Like doctors, PAs often elect to practice certain types and aspects of medicine. For example, a PA can specialize in surgery, family medicine, or obstetrics, among many other medical disciplines. The workload and requirements vary based on specialization and seniority, but in a general sense, PAs can expect to perform the following tasks:
Performing physical examinations on patients
Diagnosing illnesses and conditions and prescribing medication or designing treatment plans
Assisting the MD with involved procedures like surgery
Following up with patients to evaluate their progress and recommend further courses of treatment if necessary
While PAs do work under the supervision of MDs, the doctor isn’t required to be on premises when the PA performs examinations or meets with patients. Therefore, PAs enjoy significant autonomy, well-earned by their impressive educational credentials and first-hand experience working with patients and actively participating in a vast range of healthcare procedures.

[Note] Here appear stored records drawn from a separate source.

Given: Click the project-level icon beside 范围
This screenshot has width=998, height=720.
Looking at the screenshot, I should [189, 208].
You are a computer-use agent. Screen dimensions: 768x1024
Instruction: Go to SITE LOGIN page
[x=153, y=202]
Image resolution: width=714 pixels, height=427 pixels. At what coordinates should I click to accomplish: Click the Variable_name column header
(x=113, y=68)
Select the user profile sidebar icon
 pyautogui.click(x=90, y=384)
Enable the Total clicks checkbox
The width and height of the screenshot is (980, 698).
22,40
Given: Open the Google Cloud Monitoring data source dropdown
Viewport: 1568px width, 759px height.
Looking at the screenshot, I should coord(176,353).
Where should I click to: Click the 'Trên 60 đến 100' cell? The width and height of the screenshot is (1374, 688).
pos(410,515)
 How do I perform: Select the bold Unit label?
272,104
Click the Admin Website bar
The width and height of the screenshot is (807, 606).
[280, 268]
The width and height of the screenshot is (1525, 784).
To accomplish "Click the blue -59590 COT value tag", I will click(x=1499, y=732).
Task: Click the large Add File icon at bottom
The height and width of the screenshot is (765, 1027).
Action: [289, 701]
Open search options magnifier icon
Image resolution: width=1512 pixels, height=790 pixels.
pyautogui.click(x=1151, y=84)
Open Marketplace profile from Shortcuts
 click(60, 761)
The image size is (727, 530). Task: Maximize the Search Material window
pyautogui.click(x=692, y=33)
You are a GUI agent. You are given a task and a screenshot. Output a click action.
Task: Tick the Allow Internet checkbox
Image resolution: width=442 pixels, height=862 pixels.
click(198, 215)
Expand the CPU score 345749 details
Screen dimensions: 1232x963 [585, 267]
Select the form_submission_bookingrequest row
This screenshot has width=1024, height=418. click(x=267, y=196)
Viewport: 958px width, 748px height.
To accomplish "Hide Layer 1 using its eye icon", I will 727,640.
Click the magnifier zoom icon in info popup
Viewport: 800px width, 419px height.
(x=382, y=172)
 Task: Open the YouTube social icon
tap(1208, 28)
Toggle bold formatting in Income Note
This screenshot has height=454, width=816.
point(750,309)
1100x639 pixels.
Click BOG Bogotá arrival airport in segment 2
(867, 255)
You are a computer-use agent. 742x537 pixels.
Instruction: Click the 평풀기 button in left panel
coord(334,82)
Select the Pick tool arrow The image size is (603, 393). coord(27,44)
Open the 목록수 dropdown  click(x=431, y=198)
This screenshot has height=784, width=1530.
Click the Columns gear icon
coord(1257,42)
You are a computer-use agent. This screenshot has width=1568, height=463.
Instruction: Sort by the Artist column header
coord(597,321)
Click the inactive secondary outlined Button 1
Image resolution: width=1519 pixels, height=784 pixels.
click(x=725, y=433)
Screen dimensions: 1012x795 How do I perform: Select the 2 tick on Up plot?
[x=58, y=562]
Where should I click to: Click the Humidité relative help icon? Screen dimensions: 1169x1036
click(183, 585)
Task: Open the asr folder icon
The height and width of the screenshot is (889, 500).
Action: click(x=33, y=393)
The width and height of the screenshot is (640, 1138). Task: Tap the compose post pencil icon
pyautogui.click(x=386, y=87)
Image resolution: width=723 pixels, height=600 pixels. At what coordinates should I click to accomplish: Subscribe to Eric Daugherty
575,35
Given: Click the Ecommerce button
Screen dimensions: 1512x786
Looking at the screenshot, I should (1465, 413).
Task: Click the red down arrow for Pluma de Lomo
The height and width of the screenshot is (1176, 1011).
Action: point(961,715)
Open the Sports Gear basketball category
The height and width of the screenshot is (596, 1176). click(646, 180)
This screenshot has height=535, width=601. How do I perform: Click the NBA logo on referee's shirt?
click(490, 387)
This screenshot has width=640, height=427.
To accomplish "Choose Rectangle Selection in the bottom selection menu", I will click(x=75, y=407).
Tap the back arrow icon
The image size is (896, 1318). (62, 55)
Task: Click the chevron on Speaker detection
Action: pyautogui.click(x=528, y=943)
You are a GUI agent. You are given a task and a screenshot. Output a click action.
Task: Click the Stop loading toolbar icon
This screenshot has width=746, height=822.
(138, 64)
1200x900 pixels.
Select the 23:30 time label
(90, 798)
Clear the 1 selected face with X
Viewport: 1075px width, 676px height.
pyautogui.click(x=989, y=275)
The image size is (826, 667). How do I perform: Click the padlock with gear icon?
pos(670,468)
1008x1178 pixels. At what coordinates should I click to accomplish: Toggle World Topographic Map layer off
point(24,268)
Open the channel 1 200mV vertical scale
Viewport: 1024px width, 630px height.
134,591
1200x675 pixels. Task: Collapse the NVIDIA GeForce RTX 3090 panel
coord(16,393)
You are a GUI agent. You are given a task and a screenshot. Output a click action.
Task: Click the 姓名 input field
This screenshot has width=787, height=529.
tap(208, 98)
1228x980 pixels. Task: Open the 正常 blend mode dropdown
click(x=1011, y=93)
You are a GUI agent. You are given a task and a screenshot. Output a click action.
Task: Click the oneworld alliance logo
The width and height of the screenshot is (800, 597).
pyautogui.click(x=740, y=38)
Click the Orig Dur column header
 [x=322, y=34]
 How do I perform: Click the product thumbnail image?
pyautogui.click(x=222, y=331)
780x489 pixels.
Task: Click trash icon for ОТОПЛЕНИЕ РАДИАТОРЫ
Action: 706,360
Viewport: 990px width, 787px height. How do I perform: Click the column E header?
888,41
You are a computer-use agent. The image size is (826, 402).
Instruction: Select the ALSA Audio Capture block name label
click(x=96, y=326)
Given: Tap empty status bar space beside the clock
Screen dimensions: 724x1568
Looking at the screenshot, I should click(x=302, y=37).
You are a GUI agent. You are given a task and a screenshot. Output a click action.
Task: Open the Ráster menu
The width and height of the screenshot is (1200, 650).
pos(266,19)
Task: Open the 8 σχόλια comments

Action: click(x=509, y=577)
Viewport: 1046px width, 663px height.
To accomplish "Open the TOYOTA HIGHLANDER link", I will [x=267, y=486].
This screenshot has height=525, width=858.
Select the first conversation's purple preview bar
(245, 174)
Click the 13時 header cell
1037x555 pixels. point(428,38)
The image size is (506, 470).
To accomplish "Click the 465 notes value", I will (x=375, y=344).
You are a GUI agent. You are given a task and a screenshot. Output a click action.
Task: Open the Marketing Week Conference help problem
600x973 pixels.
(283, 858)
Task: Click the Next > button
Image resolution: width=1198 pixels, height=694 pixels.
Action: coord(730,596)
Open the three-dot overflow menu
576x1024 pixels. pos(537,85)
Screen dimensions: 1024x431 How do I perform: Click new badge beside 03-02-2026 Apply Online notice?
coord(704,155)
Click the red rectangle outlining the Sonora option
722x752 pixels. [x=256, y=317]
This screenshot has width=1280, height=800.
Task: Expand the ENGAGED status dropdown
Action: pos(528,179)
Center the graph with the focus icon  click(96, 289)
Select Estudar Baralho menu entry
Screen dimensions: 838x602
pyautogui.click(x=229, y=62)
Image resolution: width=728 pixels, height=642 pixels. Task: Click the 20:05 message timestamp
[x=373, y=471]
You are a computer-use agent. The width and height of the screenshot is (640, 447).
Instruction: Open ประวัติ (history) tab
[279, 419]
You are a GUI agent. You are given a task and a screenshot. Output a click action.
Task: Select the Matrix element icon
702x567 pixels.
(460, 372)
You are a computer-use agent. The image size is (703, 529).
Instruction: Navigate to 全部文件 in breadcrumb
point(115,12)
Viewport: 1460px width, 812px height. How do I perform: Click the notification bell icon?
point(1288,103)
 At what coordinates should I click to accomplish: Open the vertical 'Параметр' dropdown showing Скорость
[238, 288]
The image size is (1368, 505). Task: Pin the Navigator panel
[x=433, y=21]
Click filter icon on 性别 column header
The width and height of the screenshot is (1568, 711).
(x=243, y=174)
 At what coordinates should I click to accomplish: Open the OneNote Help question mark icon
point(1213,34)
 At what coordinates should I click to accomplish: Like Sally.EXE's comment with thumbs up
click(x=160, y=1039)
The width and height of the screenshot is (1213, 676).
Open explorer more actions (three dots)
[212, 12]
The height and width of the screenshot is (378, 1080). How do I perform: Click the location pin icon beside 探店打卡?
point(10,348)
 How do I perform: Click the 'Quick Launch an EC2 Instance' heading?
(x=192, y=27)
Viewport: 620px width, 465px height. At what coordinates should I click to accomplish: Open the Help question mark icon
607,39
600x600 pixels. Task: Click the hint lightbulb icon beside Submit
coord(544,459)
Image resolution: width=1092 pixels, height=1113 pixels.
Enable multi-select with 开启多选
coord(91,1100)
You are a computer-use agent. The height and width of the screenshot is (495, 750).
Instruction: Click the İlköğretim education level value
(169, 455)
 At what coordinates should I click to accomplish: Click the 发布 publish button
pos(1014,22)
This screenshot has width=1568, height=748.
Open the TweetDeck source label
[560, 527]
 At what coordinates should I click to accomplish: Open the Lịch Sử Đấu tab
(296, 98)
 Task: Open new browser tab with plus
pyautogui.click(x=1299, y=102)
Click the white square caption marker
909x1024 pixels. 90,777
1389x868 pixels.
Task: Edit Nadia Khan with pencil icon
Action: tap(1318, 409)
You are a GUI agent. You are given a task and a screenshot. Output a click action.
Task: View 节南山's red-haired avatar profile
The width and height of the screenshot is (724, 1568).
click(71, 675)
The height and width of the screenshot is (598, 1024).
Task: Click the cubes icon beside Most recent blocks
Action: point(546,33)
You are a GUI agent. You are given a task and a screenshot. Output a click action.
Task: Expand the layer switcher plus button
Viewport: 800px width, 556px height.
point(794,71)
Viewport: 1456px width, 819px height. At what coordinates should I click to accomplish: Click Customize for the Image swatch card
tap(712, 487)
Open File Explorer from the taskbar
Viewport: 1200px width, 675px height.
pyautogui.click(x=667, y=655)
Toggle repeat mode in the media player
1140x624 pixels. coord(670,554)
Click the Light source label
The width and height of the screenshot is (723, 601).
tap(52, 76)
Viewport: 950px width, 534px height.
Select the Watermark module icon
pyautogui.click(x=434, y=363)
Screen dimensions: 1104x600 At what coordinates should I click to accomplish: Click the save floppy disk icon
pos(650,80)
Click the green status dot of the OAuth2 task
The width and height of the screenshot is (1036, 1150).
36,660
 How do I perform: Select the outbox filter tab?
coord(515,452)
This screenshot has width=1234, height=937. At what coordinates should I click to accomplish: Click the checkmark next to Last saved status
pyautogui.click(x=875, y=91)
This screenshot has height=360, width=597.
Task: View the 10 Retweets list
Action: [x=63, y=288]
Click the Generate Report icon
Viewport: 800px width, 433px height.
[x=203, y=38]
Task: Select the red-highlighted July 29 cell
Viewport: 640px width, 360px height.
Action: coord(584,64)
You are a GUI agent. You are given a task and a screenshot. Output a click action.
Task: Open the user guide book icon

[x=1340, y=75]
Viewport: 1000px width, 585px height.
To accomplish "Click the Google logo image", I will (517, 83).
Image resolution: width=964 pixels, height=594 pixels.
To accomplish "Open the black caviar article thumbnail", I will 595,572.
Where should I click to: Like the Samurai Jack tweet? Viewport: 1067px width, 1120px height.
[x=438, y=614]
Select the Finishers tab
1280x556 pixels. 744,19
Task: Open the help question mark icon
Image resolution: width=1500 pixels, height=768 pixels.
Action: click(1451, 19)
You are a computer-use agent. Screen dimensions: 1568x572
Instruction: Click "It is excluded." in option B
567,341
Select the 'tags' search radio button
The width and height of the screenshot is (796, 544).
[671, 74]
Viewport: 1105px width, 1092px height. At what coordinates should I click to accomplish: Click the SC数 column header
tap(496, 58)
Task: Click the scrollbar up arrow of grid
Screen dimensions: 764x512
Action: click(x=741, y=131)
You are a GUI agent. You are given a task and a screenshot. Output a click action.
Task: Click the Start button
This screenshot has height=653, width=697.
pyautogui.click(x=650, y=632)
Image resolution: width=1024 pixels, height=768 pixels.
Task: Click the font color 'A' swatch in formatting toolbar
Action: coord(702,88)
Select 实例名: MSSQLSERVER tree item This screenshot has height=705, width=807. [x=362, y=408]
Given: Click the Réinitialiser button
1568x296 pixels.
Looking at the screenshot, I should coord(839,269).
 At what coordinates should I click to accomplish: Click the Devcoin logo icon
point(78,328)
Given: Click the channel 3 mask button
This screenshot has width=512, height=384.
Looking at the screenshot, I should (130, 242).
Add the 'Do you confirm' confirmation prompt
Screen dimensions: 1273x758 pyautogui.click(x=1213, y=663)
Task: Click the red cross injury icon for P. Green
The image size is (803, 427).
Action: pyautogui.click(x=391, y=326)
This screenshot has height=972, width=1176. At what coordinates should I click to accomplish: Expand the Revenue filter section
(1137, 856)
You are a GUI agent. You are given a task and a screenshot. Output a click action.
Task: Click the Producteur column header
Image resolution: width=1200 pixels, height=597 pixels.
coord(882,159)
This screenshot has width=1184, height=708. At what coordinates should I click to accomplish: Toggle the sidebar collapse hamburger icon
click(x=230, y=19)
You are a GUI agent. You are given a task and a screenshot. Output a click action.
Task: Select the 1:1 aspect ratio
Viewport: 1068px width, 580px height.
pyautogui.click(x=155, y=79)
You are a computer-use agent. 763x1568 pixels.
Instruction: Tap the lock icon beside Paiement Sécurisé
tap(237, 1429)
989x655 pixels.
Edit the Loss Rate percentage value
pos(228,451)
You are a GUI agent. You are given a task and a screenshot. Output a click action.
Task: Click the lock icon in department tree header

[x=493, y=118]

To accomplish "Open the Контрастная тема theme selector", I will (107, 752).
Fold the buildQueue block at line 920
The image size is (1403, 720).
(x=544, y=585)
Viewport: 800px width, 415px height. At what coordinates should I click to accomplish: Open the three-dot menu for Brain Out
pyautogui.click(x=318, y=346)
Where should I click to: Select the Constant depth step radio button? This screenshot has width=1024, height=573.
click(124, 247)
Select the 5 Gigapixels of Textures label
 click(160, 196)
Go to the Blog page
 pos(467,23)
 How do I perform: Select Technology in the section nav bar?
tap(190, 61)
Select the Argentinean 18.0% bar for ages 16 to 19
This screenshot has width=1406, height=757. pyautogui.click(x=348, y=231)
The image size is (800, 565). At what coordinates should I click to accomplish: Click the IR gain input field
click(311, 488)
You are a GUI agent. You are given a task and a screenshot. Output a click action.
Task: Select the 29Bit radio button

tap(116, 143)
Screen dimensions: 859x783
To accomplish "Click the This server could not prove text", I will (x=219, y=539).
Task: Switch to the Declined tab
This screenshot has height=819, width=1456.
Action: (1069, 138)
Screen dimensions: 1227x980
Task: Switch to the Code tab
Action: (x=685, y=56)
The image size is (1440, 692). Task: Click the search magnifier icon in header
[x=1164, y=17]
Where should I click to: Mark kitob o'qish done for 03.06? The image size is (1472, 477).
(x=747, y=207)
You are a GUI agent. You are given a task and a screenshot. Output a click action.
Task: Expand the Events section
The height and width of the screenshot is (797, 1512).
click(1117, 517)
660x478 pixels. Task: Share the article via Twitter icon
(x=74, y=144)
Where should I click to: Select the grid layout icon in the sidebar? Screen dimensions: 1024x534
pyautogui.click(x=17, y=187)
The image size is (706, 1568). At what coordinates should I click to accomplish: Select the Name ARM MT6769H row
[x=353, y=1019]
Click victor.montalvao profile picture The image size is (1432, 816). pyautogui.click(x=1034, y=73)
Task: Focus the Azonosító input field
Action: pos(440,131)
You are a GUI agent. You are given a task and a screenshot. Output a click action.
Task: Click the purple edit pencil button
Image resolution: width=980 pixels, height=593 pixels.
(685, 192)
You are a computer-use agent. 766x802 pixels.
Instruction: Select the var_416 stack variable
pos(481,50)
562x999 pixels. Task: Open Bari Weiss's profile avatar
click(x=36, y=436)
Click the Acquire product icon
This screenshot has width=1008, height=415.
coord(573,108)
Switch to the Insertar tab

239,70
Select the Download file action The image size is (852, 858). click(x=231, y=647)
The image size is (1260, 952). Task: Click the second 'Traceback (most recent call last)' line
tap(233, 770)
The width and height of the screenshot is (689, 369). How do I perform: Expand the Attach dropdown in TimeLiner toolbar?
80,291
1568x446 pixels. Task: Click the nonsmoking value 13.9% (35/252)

PAs also have the ability to switch their concentrations; if a physician assistant begins her career in obstetrics, she can still transition into geriatrics without needing any additional schooling. The flexibility also extends to location- while a PA will need to become certified in a new state should she decide to move, the high demand for these roles nationwide will strongly position her for job-searching in her new locale once she’s licensed.
In terms of growth, PAs have numerous possibilities to consider. Salaries for PAs continue to grow with experience and a track record of excellent work, and if a PA chooses to remain in that role while gaining on-the-job knowledge and seniority, she'll be rewarded with competitive compensation and job security. High-achieving PAs can also position themselves for consideration as hospital administrators or directors.
Physician assistants benefit from a regular, sustained, and — if anything — increasing need for their services throughout the United States. According to the Bureau of Labor Statistics, the physician-assisting field will grow in demand a full 37% from 2016 to 2026, which, the BLS reports, is “much faster than the average for all occupations”. As today’s population continues to age and find themselves needing more regular medical attention, the importance of highly-skilled professionals to help doctors perform these essential health-related tasks will exponentially rise. Therefore, if you’re seeking a solid employment track for the long haul, complete with the capacity to genuinely help the progress of your patients, working as a physician assistant can prove the ideal solution.